[FFmpeg-devel] Reintroducing FFmpeg to Debian
Thomas Goirand
zigo at debian.org
Mon Aug 18 08:36:39 CEST 2014
On 08/16/2014 11:11 PM, Nicolas George wrote:
> L'octidi 28 thermidor, an CCXXII, Bálint Réczey a écrit :
>> Using Gerrit and "file ownersip" are not mutually exclusive. Gerrit
>> can be configured to automatically invite the right people for review
>> based on the changed path. We recently migrated to Gerrit at the
>> Wireshark project and it helps a lot in coordinating the reviews.
>
> I am afraid this discussion on "Gerrit" or other similar tools is pointless:
> this is trying to solve a human problem with technical means: it never
> works.
The problem was enforcing patch review policies. This technical solution
makes it possible to enforce rules. Sure, it doesn't fix the social
issue completely, but at least if you implement it, it's going to be a
way more difficult to bypass the review system, and the one who does
will really look bad, so it's very unlikely it will happen.

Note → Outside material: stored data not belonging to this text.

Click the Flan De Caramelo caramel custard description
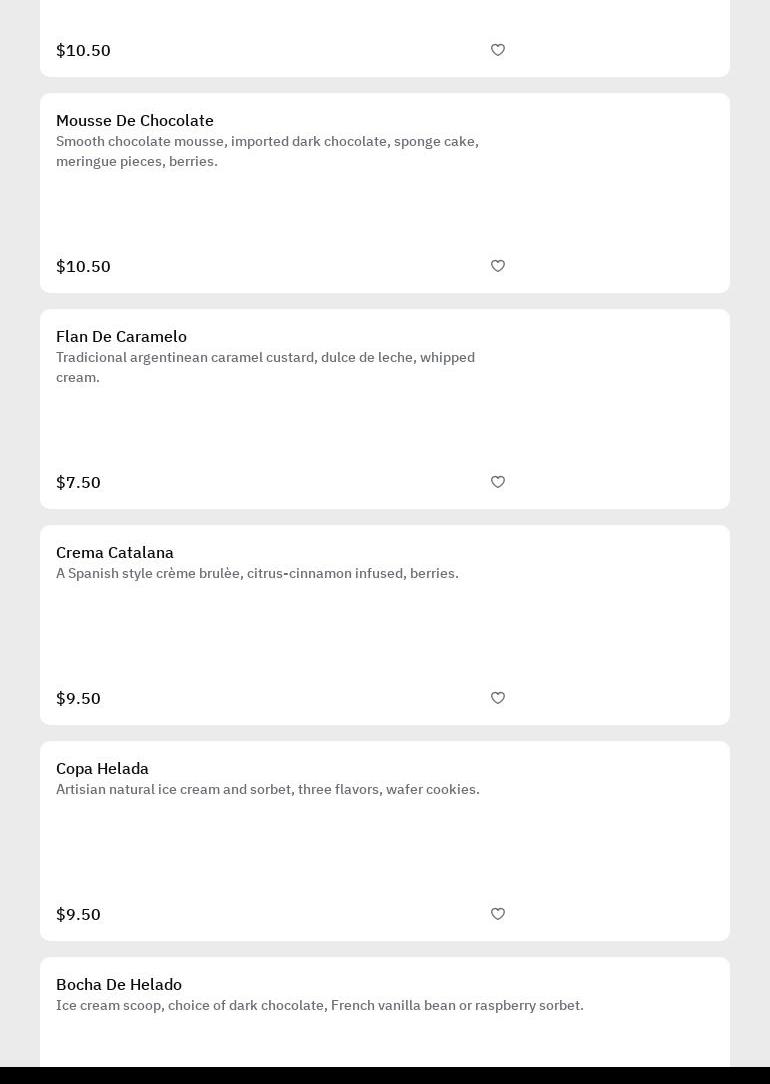770x1084 pixels. pyautogui.click(x=265, y=367)
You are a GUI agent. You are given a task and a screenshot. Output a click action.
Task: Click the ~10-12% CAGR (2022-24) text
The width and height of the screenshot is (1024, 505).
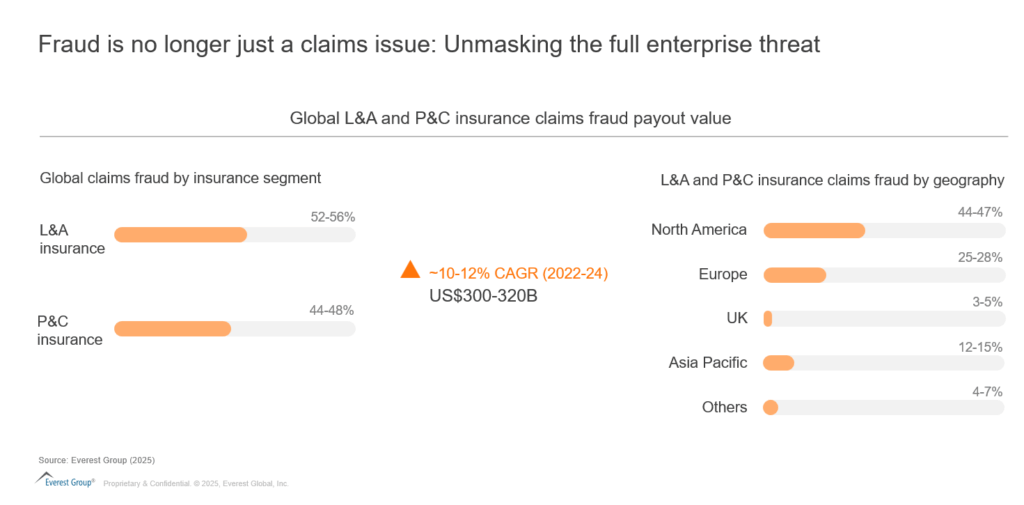(x=518, y=273)
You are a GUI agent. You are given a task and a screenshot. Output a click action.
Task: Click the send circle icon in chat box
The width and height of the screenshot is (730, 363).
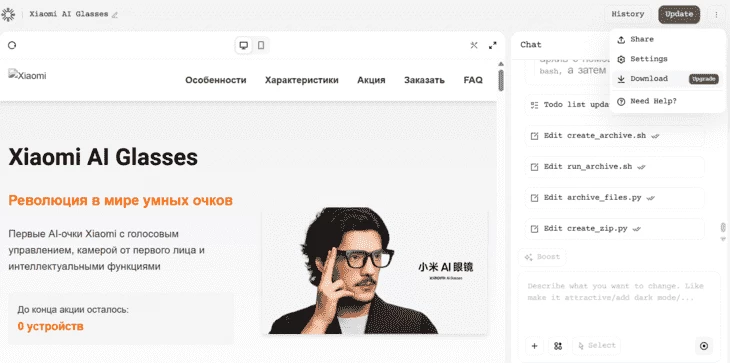[x=704, y=346]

> [...] The fork's manifesto stated that everyone was equal
> amongst equals, with or without commit rights, but the people who do have
> the commit rights are few [...]
Really, when I read "commit rights", in a collaborative process, I feel
like there's something wrong.
> It becomes bad when people not involved in the project start to suffer from
> the consequences of the fork. This is what is happening here, for two
> reasons:
>
> * distributions adopting one side of the fork for non-technical reasons;
There's been a very well commented technical reason stated here: the
release team don't want to deal with 2 of the same library that are
doing (nearly) the same things, with potentially the same security
issues that we'd have to fix twice rather than once. Now, the "which
side" debate is a different one, which I don't think Debian people are
interested in (at least, *I* am not): we are just suffering from the
consequences of the fork, as you wrote, and would prefer it never happened.
> * one side of the fork not caring about compatibility with the other side.
>
> Of course, these reasons are interconnected.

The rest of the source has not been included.